Task: Convert everything from the line containing "Click the circular server migration hero icon" down to the line containing "[x=788, y=165]" into a two-column CSV with columns "prompt" and "target". Make one row per record: put its text in "prompt" and its answer in "target", each as one quoted field with line breaks replaced by spaces.

Provided data:
"""

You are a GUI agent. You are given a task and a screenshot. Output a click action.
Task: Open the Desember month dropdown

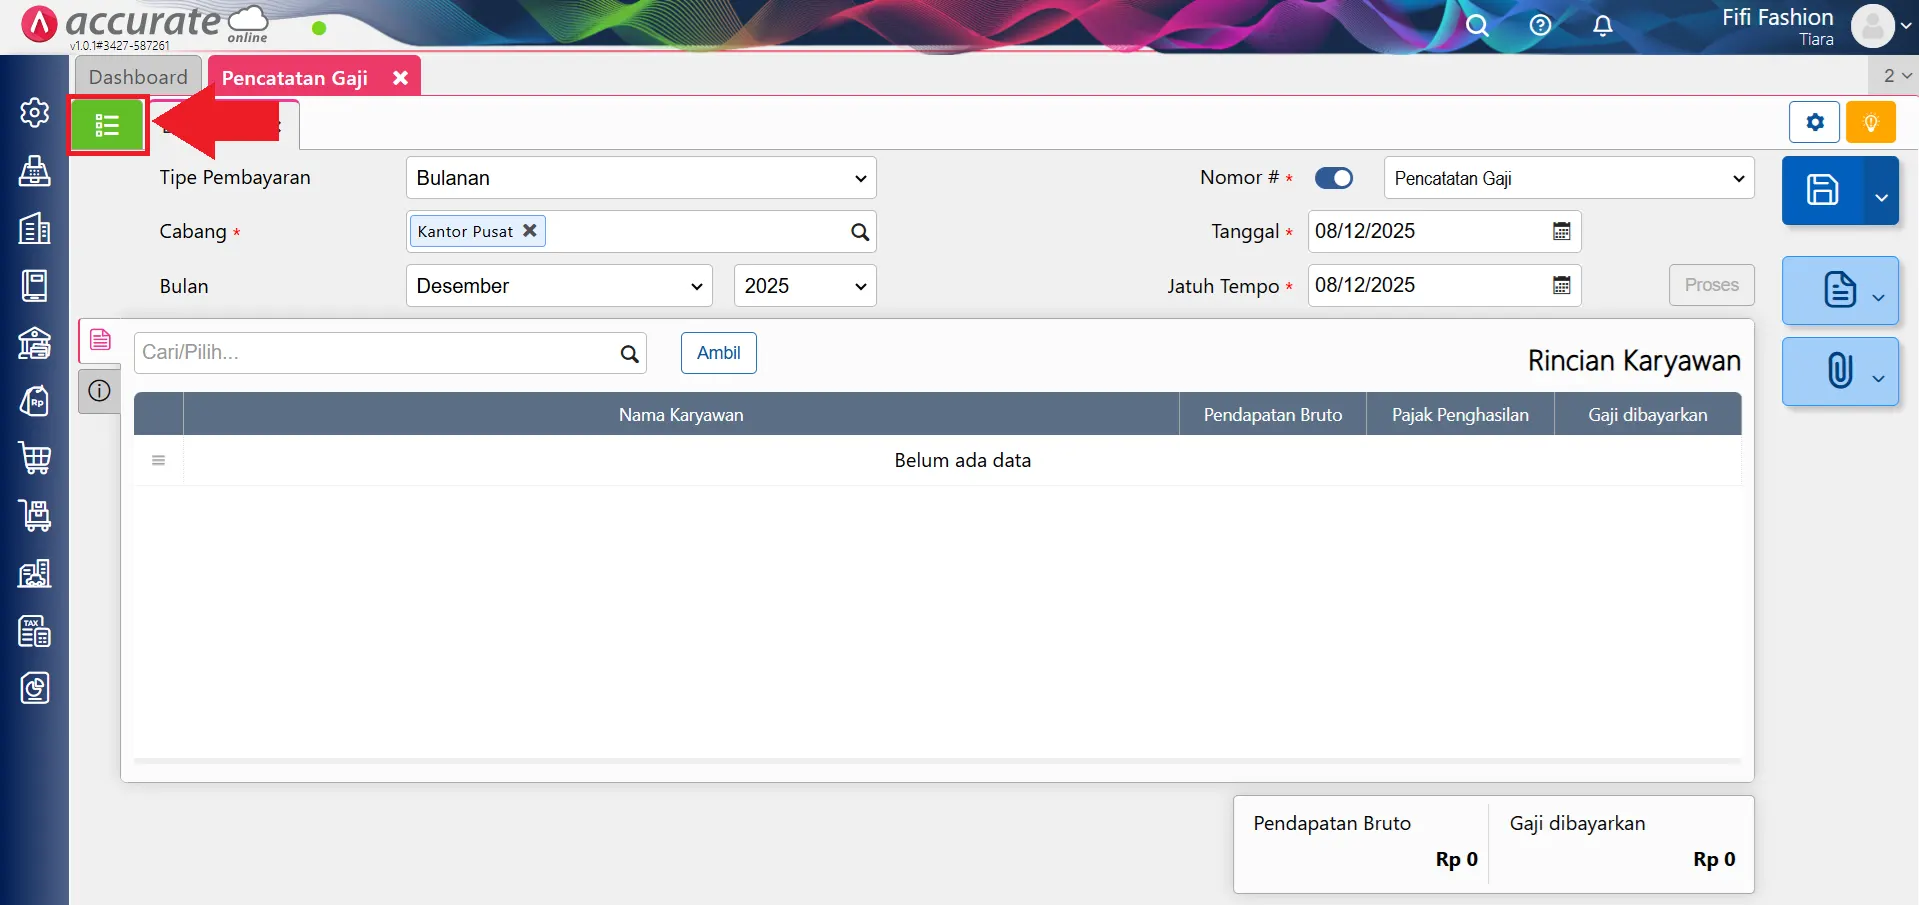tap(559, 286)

"""
"""

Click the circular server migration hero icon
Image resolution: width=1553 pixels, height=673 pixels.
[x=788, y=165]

"""

Output:
prompt,target
"Click the circular server migration hero icon Image resolution: width=1553 pixels, height=673 pixels.","[x=788, y=165]"